Bugün yine beni kitap dolabına kaldırmayı unuttuğun için masanın üzerindeydim.
Sonra annen geldi : 'Hiç sormuyor bu kız kendine, evlenince de çekecekler mi beni diye' diyerek yerdeki tersi dönmüş kazakları ( Bu arada önce kazağını, sonra içine giydiğin body i çıkar, ikisini birlikte çıkarmışsın ters ters, gerçekten dağınıksın) topladı, araya beni de sıkıştırdı, dolabın içine koydu.


Ara ara bir yükselip bir alçalan ses tonuyla söylenerek yatakları topladı annen. Gerçekten koca kız oldun Rezzan, topla şu odanı artık.

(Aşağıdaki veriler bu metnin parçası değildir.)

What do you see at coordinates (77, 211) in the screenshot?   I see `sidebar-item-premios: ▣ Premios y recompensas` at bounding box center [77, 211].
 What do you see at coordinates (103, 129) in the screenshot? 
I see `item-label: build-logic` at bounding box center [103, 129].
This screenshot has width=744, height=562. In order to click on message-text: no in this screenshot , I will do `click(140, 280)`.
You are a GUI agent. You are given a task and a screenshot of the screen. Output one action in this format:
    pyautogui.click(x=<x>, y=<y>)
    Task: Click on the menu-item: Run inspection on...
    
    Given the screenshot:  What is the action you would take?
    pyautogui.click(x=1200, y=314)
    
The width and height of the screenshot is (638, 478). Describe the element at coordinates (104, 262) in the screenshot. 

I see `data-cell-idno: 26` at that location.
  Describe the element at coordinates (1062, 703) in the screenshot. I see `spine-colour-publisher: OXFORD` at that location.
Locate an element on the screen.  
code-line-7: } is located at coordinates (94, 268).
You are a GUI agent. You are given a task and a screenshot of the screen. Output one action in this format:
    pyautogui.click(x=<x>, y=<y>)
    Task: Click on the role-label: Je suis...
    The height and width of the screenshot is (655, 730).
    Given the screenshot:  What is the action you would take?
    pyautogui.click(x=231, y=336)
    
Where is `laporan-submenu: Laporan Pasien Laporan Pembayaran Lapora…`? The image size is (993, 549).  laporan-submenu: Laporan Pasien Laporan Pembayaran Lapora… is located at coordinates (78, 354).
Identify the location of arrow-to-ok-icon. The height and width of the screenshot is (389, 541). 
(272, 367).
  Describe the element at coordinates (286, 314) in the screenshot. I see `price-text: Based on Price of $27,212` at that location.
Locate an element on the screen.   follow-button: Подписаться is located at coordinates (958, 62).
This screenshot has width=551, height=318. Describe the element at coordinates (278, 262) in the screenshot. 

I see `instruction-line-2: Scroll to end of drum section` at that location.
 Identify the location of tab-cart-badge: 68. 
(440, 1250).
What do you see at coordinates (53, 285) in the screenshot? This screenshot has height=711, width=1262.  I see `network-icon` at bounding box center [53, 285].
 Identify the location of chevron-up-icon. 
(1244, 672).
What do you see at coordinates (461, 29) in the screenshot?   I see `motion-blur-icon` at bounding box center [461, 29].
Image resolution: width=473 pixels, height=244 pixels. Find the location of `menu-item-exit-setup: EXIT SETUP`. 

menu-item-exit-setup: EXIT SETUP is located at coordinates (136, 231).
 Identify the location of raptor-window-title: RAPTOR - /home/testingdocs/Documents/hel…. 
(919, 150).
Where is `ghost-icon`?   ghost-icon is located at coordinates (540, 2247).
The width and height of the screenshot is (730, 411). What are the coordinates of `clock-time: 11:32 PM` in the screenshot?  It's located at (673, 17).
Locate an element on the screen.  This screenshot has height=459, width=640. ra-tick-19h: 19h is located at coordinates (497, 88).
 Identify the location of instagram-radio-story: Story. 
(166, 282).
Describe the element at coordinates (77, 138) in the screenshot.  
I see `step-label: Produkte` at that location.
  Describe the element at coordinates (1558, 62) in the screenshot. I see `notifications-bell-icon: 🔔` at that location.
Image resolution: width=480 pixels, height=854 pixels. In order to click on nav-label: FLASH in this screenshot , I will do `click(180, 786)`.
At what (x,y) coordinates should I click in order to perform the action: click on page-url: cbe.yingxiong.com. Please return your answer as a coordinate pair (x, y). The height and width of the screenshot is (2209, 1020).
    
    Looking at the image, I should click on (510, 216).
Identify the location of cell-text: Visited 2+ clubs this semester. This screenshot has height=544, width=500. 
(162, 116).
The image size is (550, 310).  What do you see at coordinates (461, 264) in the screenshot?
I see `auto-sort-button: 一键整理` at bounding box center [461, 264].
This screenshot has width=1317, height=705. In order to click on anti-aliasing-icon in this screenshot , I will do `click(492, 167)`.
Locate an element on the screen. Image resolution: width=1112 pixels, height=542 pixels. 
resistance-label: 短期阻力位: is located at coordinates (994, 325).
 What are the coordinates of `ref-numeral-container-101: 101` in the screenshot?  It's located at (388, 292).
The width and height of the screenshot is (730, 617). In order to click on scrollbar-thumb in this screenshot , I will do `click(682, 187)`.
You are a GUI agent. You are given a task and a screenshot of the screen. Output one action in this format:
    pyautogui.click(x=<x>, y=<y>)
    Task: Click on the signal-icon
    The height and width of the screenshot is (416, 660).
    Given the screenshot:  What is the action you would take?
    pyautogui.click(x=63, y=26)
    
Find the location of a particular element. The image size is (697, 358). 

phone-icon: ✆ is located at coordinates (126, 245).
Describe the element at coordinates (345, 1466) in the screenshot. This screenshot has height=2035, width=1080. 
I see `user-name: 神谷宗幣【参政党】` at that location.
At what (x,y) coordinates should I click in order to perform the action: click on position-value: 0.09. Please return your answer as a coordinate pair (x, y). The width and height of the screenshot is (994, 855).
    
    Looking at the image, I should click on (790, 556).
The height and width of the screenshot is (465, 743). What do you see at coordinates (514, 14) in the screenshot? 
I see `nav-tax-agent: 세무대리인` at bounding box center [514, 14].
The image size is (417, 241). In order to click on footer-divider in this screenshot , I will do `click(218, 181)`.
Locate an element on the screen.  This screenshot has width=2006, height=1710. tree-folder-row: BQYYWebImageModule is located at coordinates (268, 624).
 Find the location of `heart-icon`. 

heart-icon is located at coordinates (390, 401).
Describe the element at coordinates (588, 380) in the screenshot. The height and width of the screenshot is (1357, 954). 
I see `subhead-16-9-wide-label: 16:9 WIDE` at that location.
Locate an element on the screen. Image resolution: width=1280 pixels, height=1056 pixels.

Neyse, dolabın güzel kokuyordu, ama ortamda bir gerginlik vardı. Yeşil kazağının üzerine tahta kaleminin boyası mı dökülmüş ne, giymiyormuşsun galba, çok üzüntülüydü. Etiketi üzerinden çıkmamış atkı onu teselli ediyordu. ' Bak bana o kadar para verdi, daha kullanmadı bile beni'

Bir tane hırka vardı kıs kıs gülüyordu, onu giyiyormuşsun galba hep.
Sahi sen neden hep aynı şeyi giyiyorsun? Atkıyı da tak bir gün havalar ısınmadan, çok iyi bir atkıya benziyor, tanısan sen de seversin.

Neyse, madem ben yazacağım senin üzerine biraz da ince işlerden bahsedeyim :).

Borçlar Hukuku kitabın beni beğenmiş galba; kitap dolabındaki şu 2010 basım olan; söyle ona hiç işim olmaz, borçla harçla..

Ceza hukuku da boş değil bana karşı ama çok maço, işim olmaz onunla da, vurdulu kırdılı. 

Ben, aslında Medeni Hukuk 'u beğeniyorum, ama bişey yok tabii :) 
Daha sonra gelişmeleri anlatırım.

Oh valla, iyi geldi, içim açıldı biraz.